#### WHAT THIS TASK INVOLVES
Line count for the string "agent": give the number of lines in the data below that contain it, and nothing more.

EXTRACTED RECORDS Block Start

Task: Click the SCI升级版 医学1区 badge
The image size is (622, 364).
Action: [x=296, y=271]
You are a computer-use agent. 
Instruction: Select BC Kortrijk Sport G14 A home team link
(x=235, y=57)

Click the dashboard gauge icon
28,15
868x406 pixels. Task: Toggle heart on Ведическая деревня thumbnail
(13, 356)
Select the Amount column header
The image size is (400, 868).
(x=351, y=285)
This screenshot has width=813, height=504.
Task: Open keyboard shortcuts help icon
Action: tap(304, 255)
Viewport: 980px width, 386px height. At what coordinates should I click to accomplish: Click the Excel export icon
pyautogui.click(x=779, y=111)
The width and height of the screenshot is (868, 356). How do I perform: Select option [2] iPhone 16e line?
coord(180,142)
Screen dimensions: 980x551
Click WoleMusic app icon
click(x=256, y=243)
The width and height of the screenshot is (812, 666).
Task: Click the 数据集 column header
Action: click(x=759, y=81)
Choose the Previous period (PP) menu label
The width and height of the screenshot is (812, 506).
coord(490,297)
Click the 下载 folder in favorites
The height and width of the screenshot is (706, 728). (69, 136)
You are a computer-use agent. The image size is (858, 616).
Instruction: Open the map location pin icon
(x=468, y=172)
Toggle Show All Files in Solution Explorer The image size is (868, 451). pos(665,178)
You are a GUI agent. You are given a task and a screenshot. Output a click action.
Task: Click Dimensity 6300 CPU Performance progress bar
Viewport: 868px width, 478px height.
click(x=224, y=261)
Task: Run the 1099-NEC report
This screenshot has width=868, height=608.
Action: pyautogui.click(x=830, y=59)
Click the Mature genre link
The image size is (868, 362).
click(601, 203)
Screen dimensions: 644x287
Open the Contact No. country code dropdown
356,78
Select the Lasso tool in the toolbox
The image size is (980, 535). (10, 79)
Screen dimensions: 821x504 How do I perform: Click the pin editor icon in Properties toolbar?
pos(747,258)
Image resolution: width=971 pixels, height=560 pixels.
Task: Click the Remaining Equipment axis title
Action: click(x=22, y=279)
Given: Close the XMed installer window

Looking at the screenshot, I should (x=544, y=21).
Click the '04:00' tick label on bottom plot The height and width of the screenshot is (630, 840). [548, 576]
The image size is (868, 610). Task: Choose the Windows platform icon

EXTRACTED RECORDS Block End

#### THE COMPLETED TASK
3